Importância decisiva
Os juros no Brasil estão fora do lugar faz tempo. E precisam baixar rapidamente para ajudar a livrar o país da recessão. Em entrevista à Terra Magazine, o economista Carlos Lessa, ex-presidente do Banco Nacional de Desenvolvimento Econômico e Social (BNDES), disse que o Brasil corre sérios riscos diante da crise econômica mundial. “A idéia de que o Brasil ficaria incólume à crise mundial é absolutamente disparatada”, afirmou. Mas Lessa identifica “instrumentos e potencialidades” para o Brasil se recuperar em condições melhores que outros países. E aponta, como uma dessas pontencialidades, a queda da taxa de juros.

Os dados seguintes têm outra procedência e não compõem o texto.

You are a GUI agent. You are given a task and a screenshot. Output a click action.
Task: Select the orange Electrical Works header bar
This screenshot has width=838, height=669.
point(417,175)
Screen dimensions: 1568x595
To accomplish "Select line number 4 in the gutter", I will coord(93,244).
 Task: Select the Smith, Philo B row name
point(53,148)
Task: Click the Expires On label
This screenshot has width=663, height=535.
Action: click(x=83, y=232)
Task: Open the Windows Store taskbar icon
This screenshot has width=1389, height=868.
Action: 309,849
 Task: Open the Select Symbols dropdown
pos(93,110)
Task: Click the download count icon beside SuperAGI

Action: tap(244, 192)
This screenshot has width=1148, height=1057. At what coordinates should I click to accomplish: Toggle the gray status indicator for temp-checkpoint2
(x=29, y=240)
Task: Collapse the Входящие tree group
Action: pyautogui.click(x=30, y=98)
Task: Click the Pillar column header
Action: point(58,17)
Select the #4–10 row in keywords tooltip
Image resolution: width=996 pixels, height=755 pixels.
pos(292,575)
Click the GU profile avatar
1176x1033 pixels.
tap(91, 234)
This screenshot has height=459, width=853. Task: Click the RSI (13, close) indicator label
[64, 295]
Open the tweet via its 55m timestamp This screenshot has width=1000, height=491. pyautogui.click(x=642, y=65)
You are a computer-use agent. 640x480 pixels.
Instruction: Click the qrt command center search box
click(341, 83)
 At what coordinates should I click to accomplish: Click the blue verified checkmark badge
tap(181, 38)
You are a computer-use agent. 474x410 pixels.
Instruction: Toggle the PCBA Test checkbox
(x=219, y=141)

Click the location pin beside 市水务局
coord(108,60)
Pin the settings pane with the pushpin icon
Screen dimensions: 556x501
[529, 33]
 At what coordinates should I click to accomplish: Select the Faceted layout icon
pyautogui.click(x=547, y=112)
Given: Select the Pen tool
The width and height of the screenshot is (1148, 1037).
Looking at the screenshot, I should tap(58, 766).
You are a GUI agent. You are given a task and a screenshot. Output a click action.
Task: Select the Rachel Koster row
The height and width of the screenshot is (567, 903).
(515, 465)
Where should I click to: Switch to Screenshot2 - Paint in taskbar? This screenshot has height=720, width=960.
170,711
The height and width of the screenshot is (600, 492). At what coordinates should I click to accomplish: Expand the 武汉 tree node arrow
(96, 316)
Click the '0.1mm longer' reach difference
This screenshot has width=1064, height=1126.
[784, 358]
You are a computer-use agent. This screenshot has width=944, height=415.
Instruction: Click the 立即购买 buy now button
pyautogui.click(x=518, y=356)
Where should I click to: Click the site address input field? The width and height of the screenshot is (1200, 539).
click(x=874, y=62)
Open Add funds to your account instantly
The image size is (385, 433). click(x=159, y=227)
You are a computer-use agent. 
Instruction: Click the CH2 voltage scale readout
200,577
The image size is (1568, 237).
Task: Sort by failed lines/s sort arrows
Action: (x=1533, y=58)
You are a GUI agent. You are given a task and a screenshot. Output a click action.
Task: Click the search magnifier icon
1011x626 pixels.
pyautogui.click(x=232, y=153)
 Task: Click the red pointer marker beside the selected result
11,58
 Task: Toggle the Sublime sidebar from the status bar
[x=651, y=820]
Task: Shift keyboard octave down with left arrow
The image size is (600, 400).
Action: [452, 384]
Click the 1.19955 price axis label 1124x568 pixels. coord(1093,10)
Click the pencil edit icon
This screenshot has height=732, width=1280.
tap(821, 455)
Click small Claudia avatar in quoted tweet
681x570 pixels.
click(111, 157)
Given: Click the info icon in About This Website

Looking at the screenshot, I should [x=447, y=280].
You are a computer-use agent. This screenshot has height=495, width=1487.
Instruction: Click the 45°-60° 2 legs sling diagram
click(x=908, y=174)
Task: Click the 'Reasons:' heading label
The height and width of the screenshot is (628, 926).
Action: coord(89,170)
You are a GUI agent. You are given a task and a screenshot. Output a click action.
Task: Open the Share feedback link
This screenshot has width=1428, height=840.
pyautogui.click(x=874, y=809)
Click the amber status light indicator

Ele explica que o fato de Brasil estar com uma taxa de juros elevadíssima confere vantagens ao país. “O mundo inteiro já baixou. Isso foi a nossa desgraça nesses últimos 20 anos. Mas agora é uma vantagem. Porque talvez o Brasil seja o único país do mundo que, baixando os juros, estimula o crédito. Os outros países não podem mais fazer isso. Nós não estamos no fundo do poço dos instrumentos de crédito, uma coisa que já aconteceu na Europa e nos Estados Unidos”, afirma.
A taxa de juros é provavelmente uma das principais razões pelas quais o Brasil não alcança o crescimento sustentado. A oferta de crédito é essencial para o crescimento. Com os sinais de que o Brasil foi atingido de frente pela crise mundial, a redução da taxa de juros passou a adquirir mais relevância. A insistência do BC em seguir operando com juros extremamente elevados também determina um freio nas possibilidades de uma reação à tendência de queda do PIB. Romper essa barreira conservadora é um desafio político que assume importância decisiva nesse grave momento da economia brasileira.